No, BEDMAS is no help, because division and multiplication are considered to be at the same level of precedence. What BEDMAS and PEMDAS are missing is how to treat operators at the same precedence level, the point I made earlier in this thread. To make this problem a little bit simpler, consider 12÷3x4. Now the operators are ÷ and x. Do you group them left to right? If so, that's the same as (12÷3) x 4, or 16. If you group them right to left, then the problem is the same as 12 ÷(3x4), or 1.

If it's written as it normally would be in a grade school textbook, it would appear like this: $\frac{12}{3 \times 4}$, and the fraction bar normally would be interpreted as implied parentheses, so the expression would evaluate to 1.

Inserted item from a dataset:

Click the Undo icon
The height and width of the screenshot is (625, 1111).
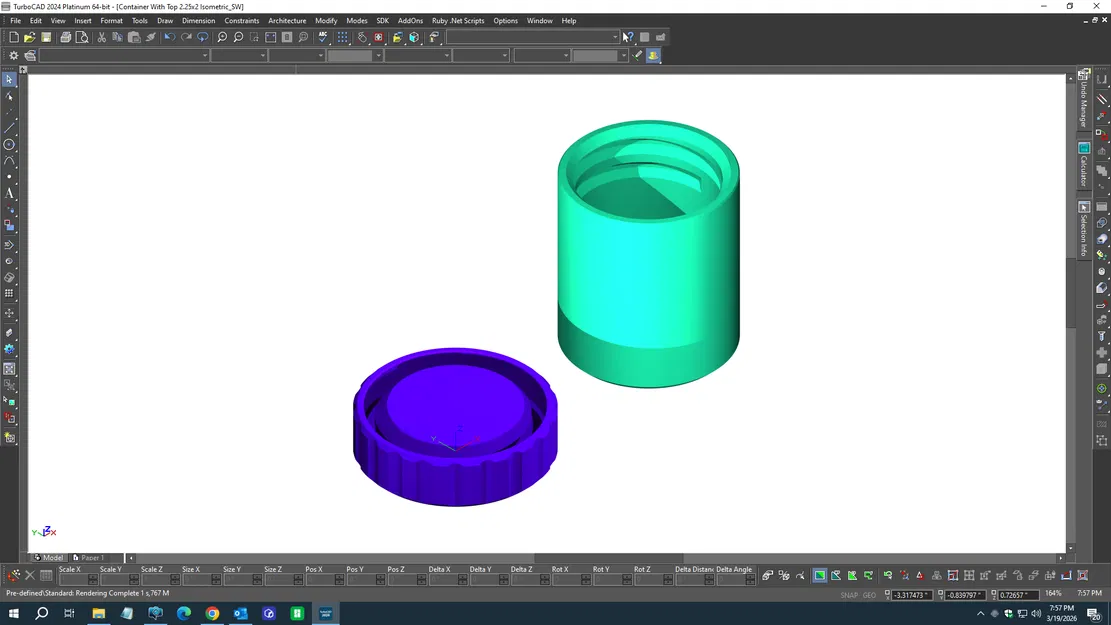pos(169,38)
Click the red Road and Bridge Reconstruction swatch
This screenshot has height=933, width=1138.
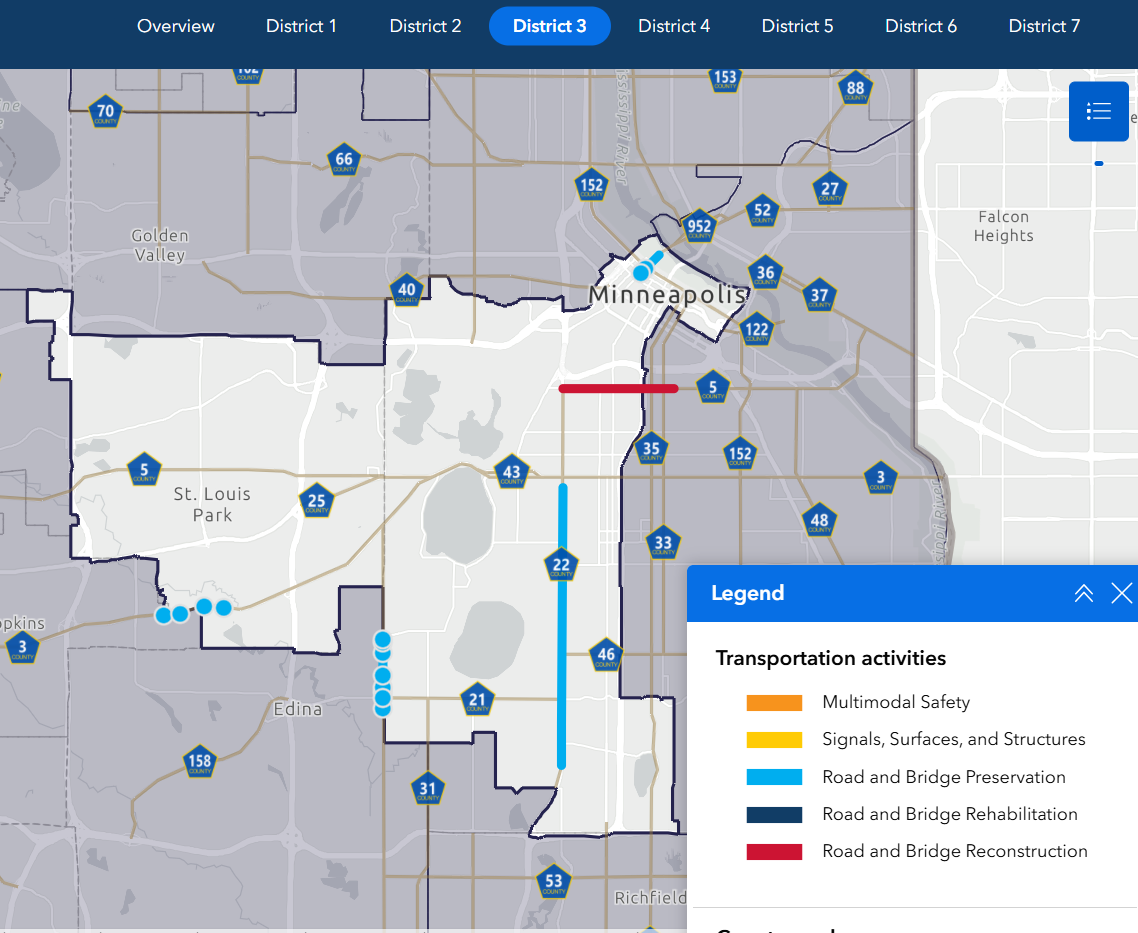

I think any BODMAS or similar explanation I've come across has included the instruction to work from left to right regards equal precedence.

 

[paulb203]

I agree, I can only speculate that it was done because they didn't have enough space on the screen.

Thanks, Martin. I doubt that it was due to lack of space; they guy often scrolls and scrolls using loads of space when necessary, for prime factor trees for example, or solving algebraic fractions.

 

[Mark44]

you should never see 'simplify $6 \sqrt{14} \div 2 \sqrt{7}$'

Right. And I don't recall ever seeing the $\div$ symbol in any class beyond primary grade arithmetic classes. The author of the Youtube video linked to in post #22 evidently considered the expression above to be identical to $\frac{6 \sqrt{14}}{2 \sqrt{7}}$.

I think any BODMAS or similar explanation I've come across has included the instruction to work from left to right regards equal precedence.

That's not the case with exponents. $2^{3^2} = 2^9 = 512$ and is evaluated as if written this way: $2^{(3^2)}$, but not as if written as $(2^3)^2 = 64$. With nested exponents, the evaluation goes from the top down -- i.e., right to left. See https://en.wikipedia.org/wiki/Exponentiation#Terminology.

This is another reason why associativity (i.e. grouping rules) should be formally included with PEDMAS/BIDMAS.

BTW I'm not sure that BODMAS is a thing. The E and I parts of the acronyms represent 'exponent' and 'index' respectively. If there's a word that corresponds to O I'm not aware of it.

 

[PeroK]

I think any BODMAS or similar explanation I've come across has included the instruction to work from left to right regards equal precedence.

IMO, this is the problem with the order of operations mandates. The reality is that $2\sqrt 3$ is just another way to express $\sqrt{12}$. It represents a single number that should not be split up. When you convert $\sqrt{12}$ to $2\sqrt 3$, there's an over-riding rule that you must keep those two terms together.

There perhaps ought to be brackets in the original calculation. But, even without them, decomposing $2\sqrt 3$ into $2 \times \sqrt 3$ and then operating on the $2$ separate from the $\sqrt 3$ looks fundamentally wrong to me.